PROBLEM DETAILS:
Please extract every line of the listing below and copy each one out unchanged, keeping the original order.

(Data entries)
::::
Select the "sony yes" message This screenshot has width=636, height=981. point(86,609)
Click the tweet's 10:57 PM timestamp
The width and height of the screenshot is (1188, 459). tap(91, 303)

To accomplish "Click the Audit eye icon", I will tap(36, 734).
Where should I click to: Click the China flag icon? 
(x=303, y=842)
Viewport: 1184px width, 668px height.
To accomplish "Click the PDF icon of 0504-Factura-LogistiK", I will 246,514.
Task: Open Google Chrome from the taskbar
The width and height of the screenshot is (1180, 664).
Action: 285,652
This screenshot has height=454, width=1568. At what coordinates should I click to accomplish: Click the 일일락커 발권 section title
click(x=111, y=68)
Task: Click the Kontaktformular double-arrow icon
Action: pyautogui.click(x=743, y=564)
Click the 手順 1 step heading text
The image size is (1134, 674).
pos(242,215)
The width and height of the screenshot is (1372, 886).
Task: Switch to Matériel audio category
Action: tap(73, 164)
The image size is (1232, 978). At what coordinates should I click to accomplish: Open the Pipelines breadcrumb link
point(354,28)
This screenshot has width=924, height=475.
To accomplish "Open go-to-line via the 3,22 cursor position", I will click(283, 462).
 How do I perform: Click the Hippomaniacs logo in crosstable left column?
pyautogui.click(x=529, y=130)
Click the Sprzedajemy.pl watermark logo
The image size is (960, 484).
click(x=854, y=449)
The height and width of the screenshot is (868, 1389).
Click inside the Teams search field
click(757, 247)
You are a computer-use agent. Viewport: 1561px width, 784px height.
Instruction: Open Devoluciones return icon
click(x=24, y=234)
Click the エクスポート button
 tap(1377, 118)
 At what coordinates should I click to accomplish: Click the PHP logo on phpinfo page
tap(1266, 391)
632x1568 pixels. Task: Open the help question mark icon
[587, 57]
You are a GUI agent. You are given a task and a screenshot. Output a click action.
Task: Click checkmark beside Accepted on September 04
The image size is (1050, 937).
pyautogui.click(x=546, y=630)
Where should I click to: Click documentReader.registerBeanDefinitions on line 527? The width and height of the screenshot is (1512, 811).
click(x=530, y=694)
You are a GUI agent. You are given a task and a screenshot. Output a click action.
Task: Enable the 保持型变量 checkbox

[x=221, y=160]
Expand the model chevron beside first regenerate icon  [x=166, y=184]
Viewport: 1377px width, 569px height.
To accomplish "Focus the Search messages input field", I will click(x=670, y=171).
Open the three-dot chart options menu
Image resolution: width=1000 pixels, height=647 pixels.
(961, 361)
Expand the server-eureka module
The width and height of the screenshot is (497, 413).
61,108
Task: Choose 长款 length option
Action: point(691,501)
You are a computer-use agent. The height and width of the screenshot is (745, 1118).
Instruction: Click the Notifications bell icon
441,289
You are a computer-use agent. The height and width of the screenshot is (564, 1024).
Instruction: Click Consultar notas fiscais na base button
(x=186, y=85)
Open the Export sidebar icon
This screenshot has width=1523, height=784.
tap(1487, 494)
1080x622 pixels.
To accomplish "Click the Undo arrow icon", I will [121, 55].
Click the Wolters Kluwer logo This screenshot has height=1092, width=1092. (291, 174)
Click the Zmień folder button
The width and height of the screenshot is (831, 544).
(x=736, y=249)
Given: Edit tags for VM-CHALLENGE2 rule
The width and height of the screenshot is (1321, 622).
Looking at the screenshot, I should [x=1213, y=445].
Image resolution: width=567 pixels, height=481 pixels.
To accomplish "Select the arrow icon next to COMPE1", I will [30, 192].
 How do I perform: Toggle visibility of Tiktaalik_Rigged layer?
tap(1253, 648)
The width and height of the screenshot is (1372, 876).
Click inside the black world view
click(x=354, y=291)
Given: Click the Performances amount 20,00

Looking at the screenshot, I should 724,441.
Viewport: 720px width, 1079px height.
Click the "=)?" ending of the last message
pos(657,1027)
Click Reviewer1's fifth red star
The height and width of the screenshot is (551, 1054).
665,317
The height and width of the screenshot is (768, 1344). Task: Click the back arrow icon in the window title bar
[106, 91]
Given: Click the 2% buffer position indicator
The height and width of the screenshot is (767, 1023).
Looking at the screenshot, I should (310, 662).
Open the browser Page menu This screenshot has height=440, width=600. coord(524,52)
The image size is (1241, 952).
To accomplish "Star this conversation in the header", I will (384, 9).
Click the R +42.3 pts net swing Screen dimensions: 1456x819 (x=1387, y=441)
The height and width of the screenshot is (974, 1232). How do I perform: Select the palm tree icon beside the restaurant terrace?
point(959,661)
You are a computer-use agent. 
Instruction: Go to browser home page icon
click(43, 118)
::::
TASK RESPONSE:
Select the "sony yes" message This screenshot has width=636, height=981. point(86,609)
Click the tweet's 10:57 PM timestamp
The width and height of the screenshot is (1188, 459). tap(91, 303)

To accomplish "Click the Audit eye icon", I will tap(36, 734).
Where should I click to: Click the China flag icon? 
(x=303, y=842)
Viewport: 1184px width, 668px height.
To accomplish "Click the PDF icon of 0504-Factura-LogistiK", I will 246,514.
Task: Open Google Chrome from the taskbar
The width and height of the screenshot is (1180, 664).
Action: 285,652
This screenshot has height=454, width=1568. At what coordinates should I click to accomplish: Click the 일일락커 발권 section title
click(x=111, y=68)
Task: Click the Kontaktformular double-arrow icon
Action: pyautogui.click(x=743, y=564)
Click the 手順 1 step heading text
The image size is (1134, 674).
pos(242,215)
The width and height of the screenshot is (1372, 886).
Task: Switch to Matériel audio category
Action: tap(73, 164)
The image size is (1232, 978). At what coordinates should I click to accomplish: Open the Pipelines breadcrumb link
point(354,28)
This screenshot has width=924, height=475.
To accomplish "Open go-to-line via the 3,22 cursor position", I will click(283, 462).
 How do I perform: Click the Hippomaniacs logo in crosstable left column?
pyautogui.click(x=529, y=130)
Click the Sprzedajemy.pl watermark logo
The image size is (960, 484).
click(x=854, y=449)
The height and width of the screenshot is (868, 1389).
Click inside the Teams search field
click(757, 247)
You are a computer-use agent. Viewport: 1561px width, 784px height.
Instruction: Open Devoluciones return icon
click(x=24, y=234)
Click the エクスポート button
 tap(1377, 118)
 At what coordinates should I click to accomplish: Click the PHP logo on phpinfo page
tap(1266, 391)
632x1568 pixels. Task: Open the help question mark icon
[587, 57]
You are a GUI agent. You are given a task and a screenshot. Output a click action.
Task: Click checkmark beside Accepted on September 04
The image size is (1050, 937).
pyautogui.click(x=546, y=630)
Where should I click to: Click documentReader.registerBeanDefinitions on line 527? The width and height of the screenshot is (1512, 811).
click(x=530, y=694)
You are a GUI agent. You are given a task and a screenshot. Output a click action.
Task: Enable the 保持型变量 checkbox

[x=221, y=160]
Expand the model chevron beside first regenerate icon  [x=166, y=184]
Viewport: 1377px width, 569px height.
To accomplish "Focus the Search messages input field", I will click(x=670, y=171).
Open the three-dot chart options menu
Image resolution: width=1000 pixels, height=647 pixels.
(961, 361)
Expand the server-eureka module
The width and height of the screenshot is (497, 413).
61,108
Task: Choose 长款 length option
Action: point(691,501)
You are a computer-use agent. The height and width of the screenshot is (745, 1118).
Instruction: Click the Notifications bell icon
441,289
You are a computer-use agent. The height and width of the screenshot is (564, 1024).
Instruction: Click Consultar notas fiscais na base button
(x=186, y=85)
Open the Export sidebar icon
This screenshot has width=1523, height=784.
tap(1487, 494)
1080x622 pixels.
To accomplish "Click the Undo arrow icon", I will [121, 55].
Click the Wolters Kluwer logo This screenshot has height=1092, width=1092. (291, 174)
Click the Zmień folder button
The width and height of the screenshot is (831, 544).
(x=736, y=249)
Given: Edit tags for VM-CHALLENGE2 rule
The width and height of the screenshot is (1321, 622).
Looking at the screenshot, I should [x=1213, y=445].
Image resolution: width=567 pixels, height=481 pixels.
To accomplish "Select the arrow icon next to COMPE1", I will [30, 192].
 How do I perform: Toggle visibility of Tiktaalik_Rigged layer?
tap(1253, 648)
The width and height of the screenshot is (1372, 876).
Click inside the black world view
click(x=354, y=291)
Given: Click the Performances amount 20,00

Looking at the screenshot, I should 724,441.
Viewport: 720px width, 1079px height.
Click the "=)?" ending of the last message
pos(657,1027)
Click Reviewer1's fifth red star
The height and width of the screenshot is (551, 1054).
665,317
The height and width of the screenshot is (768, 1344). Task: Click the back arrow icon in the window title bar
[106, 91]
Given: Click the 2% buffer position indicator
The height and width of the screenshot is (767, 1023).
Looking at the screenshot, I should (310, 662).
Open the browser Page menu This screenshot has height=440, width=600. coord(524,52)
The image size is (1241, 952).
To accomplish "Star this conversation in the header", I will (384, 9).
Click the R +42.3 pts net swing Screen dimensions: 1456x819 (x=1387, y=441)
The height and width of the screenshot is (974, 1232). How do I perform: Select the palm tree icon beside the restaurant terrace?
point(959,661)
You are a computer-use agent. 
Instruction: Go to browser home page icon
click(43, 118)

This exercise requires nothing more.